¿Cómo llevarnos bien con la Ley de la naturaleza?

En la “Introducción al estudio de las Diez Sefirót,” ítem 4, Baal HaSulám escribe: “El Creador pone la mano de uno en la buena fortuna… Y la elección de uno se refiere sólo al fortalecimiento”. El Creador lleva a una persona con los amigos y el estudio, y el resto depende de él. No esperes que alguien haga tu trabajo por ti. Es tu trabajo el definir todas las herramientas y organizarlas correctamente.

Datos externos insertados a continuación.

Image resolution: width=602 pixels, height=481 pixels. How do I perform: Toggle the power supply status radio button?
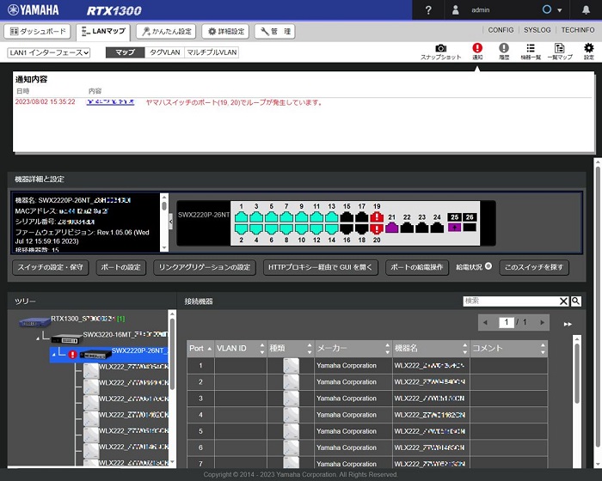488,265
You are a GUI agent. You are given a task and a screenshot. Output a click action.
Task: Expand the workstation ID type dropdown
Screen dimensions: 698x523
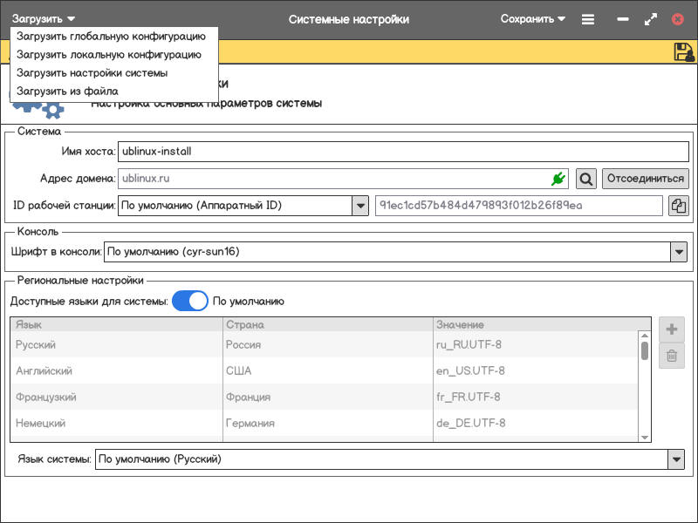tap(359, 206)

“¡Pero no entiendo nada!” No puedo estudiar, no sé cómo relacionarme con los amigos, y me confundo en la internalidad y la externalidad”. Puedes quejarte con tu madre, pero no tiene sentido quejarte con la ley de la creación. Es tan insensato como discutir con la ley de la gravedad.

El Creador es la ley de la naturaleza. La cual es el otorgamiento absoluto. Si estás en sincronía con esta, te sientes bien; y si no, te sientes mal, al grado de tu insuficiencia. De hecho, tanto lo último como lo anterior corresponden al nivel de tu desarrollo. Similarmente, en nuestro mundo, tratamos a los niños pequeños, los adolescentes, los adultos, y a los ancianos diferente, con respecto a su edad.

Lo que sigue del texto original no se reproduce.